Every Wednesday over at LibraryThing the members of the Deep Ones weird fiction discuss a different work of fiction.
I’ve thought about putting up reviews of the works in question, but I thought that might be a bit unfair to the other members of the group if I passed off their insights as my own.
So, I’m going to compromise and put up my reviews of the discussed works before the general discussion takes place.
Review: “The Room in the Tower”, E. F. Benson, The E. F. Benson Megapack, 2013.
The narrator has a recurring dream, starting at age 16 and for a period of fifteen years, of going to a house in the country, meeting the people there, one an old school acquaintance he had little to do with, and given a “room in the tower”.
Entering that room, he is overcome with terror and wakes up.
The odd thing about the dream is that it maintains a continuity. The people of the family move away, marry, and the woman of the house, Julia Stone, dies and is buried near the house with a grave marker “In evil memory of Julia Stone”.
The Conclusion (with spoilers)
The narrator meets an Clinton, old school friend in London, and goes to visit his country house – which turns out to be the house of his dream.
The people are different, and the narrator has a good time finding the gathering not at all oppressive and fearful. Until he is given the room in the tower to sleep in.
There he finds a malevolent portrait, a self-portrait, of Julia Stone.
He tells Clinton he can’t sleep in that room with that portrait. With the help of a servant, Clinton and the narrator move it. It is strangely heavy and leaves blood on their hands though they have no wounds.
When he goes to bed that night, the narrator feels a strange presence in the room. It is Julia Stone, accompanied by a smell of corruption. She tells him
“I knew you would come to the room in the tower … I have been long waiting for you. At last you have come. Tonight I shall feast; before long we will feast together.”
The narrator bolts out of the room, and Clinton hearing the noise, joins him. They see blood on the narrator’s shoulder.
Clinton at first thinks the narrator has just had a nightmare, but he goes into the dark room and finds Stone’s portrait unaccountably back on the wall and a burial shroud.
A sort of explanation follows with a reference to burying a suicide, three times, eight years ago. Her coffin was found open each time and finally she was put in unconsecrated ground outside her home – now Clinton’s house.
The story ends by telling us that her grave was opened a fourth time, and the coffin was full of blood.
Weird Factors and Unanswered Questions
Benson’s tale not only combines the weird dream, ghost, and vampire motifs but the cursed object with Stone’s portrait and an element of clairvoyance.

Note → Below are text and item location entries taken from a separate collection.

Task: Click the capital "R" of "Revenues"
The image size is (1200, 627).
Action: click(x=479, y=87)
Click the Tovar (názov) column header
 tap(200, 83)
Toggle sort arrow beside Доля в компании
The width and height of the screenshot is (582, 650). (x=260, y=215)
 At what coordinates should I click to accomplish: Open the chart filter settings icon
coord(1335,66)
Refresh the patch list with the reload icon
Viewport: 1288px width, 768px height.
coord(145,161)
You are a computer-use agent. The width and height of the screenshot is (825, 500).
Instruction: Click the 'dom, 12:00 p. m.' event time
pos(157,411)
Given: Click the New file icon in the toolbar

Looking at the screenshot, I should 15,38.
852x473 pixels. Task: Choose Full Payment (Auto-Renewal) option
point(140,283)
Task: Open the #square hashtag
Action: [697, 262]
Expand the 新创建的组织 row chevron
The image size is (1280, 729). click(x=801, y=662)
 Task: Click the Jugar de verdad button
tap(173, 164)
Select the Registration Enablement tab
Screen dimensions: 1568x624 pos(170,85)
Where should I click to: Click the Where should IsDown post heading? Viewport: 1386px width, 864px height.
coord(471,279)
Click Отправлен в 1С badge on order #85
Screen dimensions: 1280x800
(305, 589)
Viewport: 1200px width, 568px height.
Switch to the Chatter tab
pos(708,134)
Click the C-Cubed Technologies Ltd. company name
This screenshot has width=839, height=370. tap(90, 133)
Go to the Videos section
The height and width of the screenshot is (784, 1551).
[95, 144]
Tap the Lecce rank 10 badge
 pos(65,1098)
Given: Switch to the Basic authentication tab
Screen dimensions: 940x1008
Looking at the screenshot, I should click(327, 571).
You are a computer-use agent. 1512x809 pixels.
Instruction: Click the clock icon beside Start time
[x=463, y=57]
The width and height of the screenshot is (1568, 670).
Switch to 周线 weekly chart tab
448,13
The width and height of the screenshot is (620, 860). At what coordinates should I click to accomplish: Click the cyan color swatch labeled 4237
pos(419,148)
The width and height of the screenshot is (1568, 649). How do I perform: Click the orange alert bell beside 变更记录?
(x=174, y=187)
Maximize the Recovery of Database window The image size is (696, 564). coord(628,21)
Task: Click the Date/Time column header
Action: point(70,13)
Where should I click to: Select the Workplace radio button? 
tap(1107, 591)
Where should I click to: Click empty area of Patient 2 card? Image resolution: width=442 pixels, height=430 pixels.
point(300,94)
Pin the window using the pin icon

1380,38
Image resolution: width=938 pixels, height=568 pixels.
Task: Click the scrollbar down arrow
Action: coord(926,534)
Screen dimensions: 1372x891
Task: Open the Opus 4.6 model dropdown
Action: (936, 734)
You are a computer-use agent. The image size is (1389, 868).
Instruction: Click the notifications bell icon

Unexplained is why it seems Stone has been calling out to the narrator all these years. He never met Julia Stone in life and “rather disliked” her son the brief time he knew him.
The portrait seems to be either sort of a repository for Stone’s soul or an enabling mechanism for her return. There are no wounds on anybody after moving her portrait which suggests, along with its weight, it’s sort of a blood-infused surrogate for Stone’s human body, a symbol her vampire appetites. It is, after all, a portrait painted by Stone which hints at some sort of supernatural investiture of her identity in it.